January 2010 Rewind - Foundational Cracks
In spite of a relatively decent earnings season, mixed economic readings, domestic political turmoil and an emerging sell-the-news mentality left cracks in the foundation of the ten-month old bear market recovery. This January, the S&P 500, Dow Jones Industrials and NASDAQ 100 cash indices finished down across the board by -3.70% , -3.46% and -6.41%, respectively.
Although the VIX (implied options volatility) set new post-crash lows, it likewise spiked heavily in the month's fourth week when General Electric (GE) missed earnings expectations and strong opposition was indicated for Federal Reserve Board Chairman Bernanke's renomination.

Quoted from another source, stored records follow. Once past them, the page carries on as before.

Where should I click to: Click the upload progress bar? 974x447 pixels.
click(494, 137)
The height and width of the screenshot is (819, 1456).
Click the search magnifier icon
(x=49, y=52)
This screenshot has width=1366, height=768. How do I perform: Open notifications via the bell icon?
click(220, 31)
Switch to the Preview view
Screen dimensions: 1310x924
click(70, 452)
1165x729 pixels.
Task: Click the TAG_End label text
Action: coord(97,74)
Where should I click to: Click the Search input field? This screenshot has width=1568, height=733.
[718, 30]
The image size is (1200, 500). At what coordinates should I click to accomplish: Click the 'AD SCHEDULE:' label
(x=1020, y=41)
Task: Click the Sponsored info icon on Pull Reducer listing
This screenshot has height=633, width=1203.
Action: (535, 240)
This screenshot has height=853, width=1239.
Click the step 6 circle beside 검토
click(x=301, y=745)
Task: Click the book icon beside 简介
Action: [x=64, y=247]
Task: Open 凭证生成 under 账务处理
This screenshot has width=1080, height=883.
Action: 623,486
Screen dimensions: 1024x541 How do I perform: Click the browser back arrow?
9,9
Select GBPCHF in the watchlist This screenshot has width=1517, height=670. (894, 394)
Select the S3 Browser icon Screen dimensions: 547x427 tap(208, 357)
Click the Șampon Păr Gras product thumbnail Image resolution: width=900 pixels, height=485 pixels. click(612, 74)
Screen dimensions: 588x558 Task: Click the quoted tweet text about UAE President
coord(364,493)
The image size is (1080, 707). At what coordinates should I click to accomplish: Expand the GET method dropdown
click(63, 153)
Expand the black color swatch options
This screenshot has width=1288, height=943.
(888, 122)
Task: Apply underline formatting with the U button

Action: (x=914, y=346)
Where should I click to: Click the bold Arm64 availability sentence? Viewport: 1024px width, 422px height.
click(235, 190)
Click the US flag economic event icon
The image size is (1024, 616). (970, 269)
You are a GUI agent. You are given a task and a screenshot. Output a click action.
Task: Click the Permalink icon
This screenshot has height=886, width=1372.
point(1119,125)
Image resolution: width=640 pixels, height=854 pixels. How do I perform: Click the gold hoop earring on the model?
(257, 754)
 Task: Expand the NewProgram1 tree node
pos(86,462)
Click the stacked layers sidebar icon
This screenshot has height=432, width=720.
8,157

As shown below, Technology (XLK) and Materials (XLB) were the hardest hit by January's reversal of fortune (2009's biggest winners). In fact, only the Health Care (XLH) sector was able to eek out a small gain. With February's trade well underway, it seems clear that last month's poor performance was just the first shot across the bow as volatility remains on the rise while traders ponder the long-term consequences of the swap of private for public debt across the globe.
Sentiment: Mixed
Volatility: Low (VIX 18-27)
Direction: Down
The Style-Box was calculated using the following PowerShares™ ETFs: Small-Growth (PWT), Small-Value (PWY), Mid-Growth (PWJ), Mid-Value (PWP), Large-Growth (PWB), and Large-Value (PWV). The Sector-Ribbon was calculated using the following Select Sector SPDR™ ETFs: Materials (XLB), Industrials (XLI), Energy (XLE), Staples (XLP), Discretionary (XLY), Financials (XLF), Technology (XLK), and Healthcare (XLV). The Standard & Poors 500, Dow Jones Industrial Average and NASDAQ 100 may be traded through ETF proxies, including the SPY or IVV, DIA and QQQQ, respectively.